In [2]:
import pandas
import os
import sys
import numpy as np
from pickle import dump
from keras.preprocessing.text import Tokenizer
from keras.preprocessing.sequence import pad_sequences
from keras.utils import to_categorical
from keras.layers import Dense, Input, GlobalMaxPooling1D
from keras.layers import Conv1D, MaxPooling1D, Embedding
from keras.models import Model
from keras.initializers import Constant


Using TensorFlow backend.


In [1]:


MAX_SEQUENCE_LENGTH = 1000
MAX_NUM_WORDS = 20000
EMBEDDING_DIM = 100
VALIDATION_SPLIT = 0.2


In [3]:
BASE_DIR = '../'
GLOVE_DIR = os.path.join(BASE_DIR, 'glove.6B')


In [4]:
print('Indexing word vectors.')

embeddings_index = {}
with open(os.path.join(GLOVE_DIR, 'glove.6B.100d.txt')) as f:
    for line in f:
        values = line.split()
        word = values[0]
        coefs = np.asarray(values[1:], dtype='float32')
        embeddings_index[word] = coefs

print('Found %s word vectors.' % len(embeddings_index))


Indexing word vectors.
Found 400000 word vectors.


In [5]:
# second, prepare text samples and their labels
print('Processing text dataset')


df = pandas.read_csv('processedQuestions.csv')
d = df.to_dict()

docs = []
labels = []
for key2 in d['Subject']:
	if pandas.isna(d['Subject'][key2]) or pandas.isna(d['Content'][key2]) or pandas.isna(d['Solution'][key2]) :
		pass
	else:
		if (d['Subject'][key2].replace('\"','').strip(" ") == "Physics"):
			labels.append(0)
		elif (d['Subject'][key2].replace('\"','').strip(" ") == "Chemistry"):
			labels.append(1)
		else :
			labels.append(2)

		# Need some good string parsing here
		strin = d['Content'][key2] + d['Solution'][key2]
		docs.append( strin )


Processing text dataset


In [6]:
tokenizer = Tokenizer(num_words=MAX_NUM_WORDS)
tokenizer.fit_on_texts(docs)
sequences = tokenizer.texts_to_sequences(docs)

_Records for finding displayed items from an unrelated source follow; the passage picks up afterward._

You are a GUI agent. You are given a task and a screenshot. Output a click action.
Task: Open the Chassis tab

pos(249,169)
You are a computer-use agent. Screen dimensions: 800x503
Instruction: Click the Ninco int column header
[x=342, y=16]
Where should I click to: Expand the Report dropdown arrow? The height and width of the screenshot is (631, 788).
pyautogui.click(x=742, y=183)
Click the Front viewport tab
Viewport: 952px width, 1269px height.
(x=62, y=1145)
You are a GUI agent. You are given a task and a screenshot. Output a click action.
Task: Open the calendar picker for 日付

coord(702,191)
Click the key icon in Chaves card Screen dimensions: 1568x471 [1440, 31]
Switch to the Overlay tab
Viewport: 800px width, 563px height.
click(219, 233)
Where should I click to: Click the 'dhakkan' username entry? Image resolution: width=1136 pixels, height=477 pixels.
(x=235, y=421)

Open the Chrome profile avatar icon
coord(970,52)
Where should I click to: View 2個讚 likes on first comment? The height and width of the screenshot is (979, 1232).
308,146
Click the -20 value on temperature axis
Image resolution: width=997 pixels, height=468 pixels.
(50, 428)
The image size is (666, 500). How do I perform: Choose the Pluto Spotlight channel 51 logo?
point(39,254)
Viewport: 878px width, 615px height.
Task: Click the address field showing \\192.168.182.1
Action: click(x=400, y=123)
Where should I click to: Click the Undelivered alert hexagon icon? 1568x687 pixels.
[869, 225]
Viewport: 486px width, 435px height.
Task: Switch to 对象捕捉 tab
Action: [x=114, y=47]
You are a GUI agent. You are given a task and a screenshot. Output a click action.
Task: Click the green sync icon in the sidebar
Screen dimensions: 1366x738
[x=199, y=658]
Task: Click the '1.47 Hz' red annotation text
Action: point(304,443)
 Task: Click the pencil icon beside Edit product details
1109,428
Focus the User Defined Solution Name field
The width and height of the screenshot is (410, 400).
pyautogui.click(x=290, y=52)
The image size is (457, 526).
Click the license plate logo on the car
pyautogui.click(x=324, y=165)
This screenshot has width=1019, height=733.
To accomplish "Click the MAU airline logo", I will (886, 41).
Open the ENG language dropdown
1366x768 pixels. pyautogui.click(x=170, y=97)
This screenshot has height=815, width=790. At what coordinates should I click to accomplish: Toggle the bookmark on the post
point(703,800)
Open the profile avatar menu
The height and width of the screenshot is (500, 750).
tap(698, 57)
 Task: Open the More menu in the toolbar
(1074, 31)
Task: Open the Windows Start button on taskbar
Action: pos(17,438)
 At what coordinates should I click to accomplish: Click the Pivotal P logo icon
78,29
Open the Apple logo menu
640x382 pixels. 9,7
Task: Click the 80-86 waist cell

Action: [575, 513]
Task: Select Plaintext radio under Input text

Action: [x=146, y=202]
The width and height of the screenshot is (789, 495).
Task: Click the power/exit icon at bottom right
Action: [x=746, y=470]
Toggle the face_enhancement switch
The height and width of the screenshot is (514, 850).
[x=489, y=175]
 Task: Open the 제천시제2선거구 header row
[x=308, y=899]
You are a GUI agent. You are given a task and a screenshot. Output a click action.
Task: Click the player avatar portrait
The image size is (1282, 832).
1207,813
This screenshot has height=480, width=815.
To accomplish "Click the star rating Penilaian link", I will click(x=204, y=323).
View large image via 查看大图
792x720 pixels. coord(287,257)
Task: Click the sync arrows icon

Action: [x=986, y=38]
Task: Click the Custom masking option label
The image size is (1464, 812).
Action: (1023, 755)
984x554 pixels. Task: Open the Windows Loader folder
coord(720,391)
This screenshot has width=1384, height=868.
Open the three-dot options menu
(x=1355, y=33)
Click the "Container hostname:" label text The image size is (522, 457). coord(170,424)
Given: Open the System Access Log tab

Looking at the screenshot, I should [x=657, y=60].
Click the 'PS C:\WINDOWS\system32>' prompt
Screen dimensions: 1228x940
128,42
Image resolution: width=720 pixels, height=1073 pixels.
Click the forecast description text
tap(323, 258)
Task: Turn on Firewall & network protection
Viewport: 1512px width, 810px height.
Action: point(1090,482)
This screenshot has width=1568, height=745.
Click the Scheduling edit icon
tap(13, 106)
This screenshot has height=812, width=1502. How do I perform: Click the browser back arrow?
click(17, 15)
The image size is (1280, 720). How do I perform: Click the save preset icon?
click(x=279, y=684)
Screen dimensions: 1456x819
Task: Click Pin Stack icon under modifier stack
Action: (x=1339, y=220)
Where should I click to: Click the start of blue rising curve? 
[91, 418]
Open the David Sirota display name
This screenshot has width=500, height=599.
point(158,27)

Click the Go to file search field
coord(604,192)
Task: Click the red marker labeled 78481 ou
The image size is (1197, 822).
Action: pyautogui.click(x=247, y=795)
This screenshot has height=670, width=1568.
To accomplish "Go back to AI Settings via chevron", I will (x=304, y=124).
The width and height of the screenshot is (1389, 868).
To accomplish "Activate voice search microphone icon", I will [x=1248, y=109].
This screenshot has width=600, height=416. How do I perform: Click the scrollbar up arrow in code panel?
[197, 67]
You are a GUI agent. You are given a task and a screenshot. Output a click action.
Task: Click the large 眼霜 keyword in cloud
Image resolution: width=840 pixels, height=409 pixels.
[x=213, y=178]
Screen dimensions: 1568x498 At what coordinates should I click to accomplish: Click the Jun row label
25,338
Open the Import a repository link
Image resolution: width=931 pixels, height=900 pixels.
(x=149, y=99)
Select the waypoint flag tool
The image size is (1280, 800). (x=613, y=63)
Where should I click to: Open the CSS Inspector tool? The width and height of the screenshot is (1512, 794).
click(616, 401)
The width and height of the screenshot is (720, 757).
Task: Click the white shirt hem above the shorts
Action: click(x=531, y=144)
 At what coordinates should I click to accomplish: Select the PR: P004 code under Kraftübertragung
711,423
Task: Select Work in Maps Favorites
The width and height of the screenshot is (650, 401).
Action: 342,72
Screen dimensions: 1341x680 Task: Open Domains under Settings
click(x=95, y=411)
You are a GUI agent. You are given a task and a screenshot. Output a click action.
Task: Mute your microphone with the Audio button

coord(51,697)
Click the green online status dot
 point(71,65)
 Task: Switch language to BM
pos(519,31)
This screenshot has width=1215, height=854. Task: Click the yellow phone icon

word_index = tokenizer.word_index
print('Found %s unique tokens.' % len(word_index))

data = pad_sequences(sequences, maxlen=MAX_SEQUENCE_LENGTH)

labels = to_categorical(np.asarray(labels))
print('Shape of data tensor:', data.shape)
print('Shape of label tensor:', labels.shape)


Found 26537 unique tokens.
('Shape of data tensor:', (16975, 1000))
('Shape of label tensor:', (16975, 3))


In [7]:
indices = np.arange(data.shape[0])
np.random.shuffle(indices)
data = data[indices]
labels = labels[indices]
num_validation_samples = int(VALIDATION_SPLIT * data.shape[0])

x_train = data[:-num_validation_samples]
y_train = labels[:-num_validation_samples]
x_val = data[-num_validation_samples:]
y_val = labels[-num_validation_samples:]


In [8]:
print('Preparing embedding matrix.')

# prepare embedding matrix
num_words = min(MAX_NUM_WORDS, len(word_index)) + 1
embedding_matrix = np.zeros((num_words, EMBEDDING_DIM))
for word, i in word_index.items():
    if i > MAX_NUM_WORDS:
        continue
    embedding_vector = embeddings_index.get(word)
    if embedding_vector is not None:
        # words not found in embedding index will be all-zeros.
        embedding_matrix[i] = embedding_vector
    else:
        embedding_matrix[i] = np.random.random_sample((100))

Preparing embedding matrix.


In [9]:
embedding_layer = Embedding(num_words,
                            EMBEDDING_DIM,
                            embeddings_initializer=Constant(embedding_matrix),
                            input_length=MAX_SEQUENCE_LENGTH,
                            trainable=True)


In [10]:
print('Training model.')

# train a 1D convnet with global maxpooling
sequence_input = Input(shape=(MAX_SEQUENCE_LENGTH,), dtype='int32')
embedded_sequences = embedding_layer(sequence_input)
x = Conv1D(128, 5, activation='relu')(embedded_sequences)
x = MaxPooling1D(5)(x)
x = Conv1D(128, 5, activation='relu')(x)
x = MaxPooling1D(5)(x)
x = Conv1D(128, 5, activation='relu')(x)
x = GlobalMaxPooling1D()(x)
x = Dense(128, activation='relu')(x)
preds = Dense(3, activation='softmax')(x)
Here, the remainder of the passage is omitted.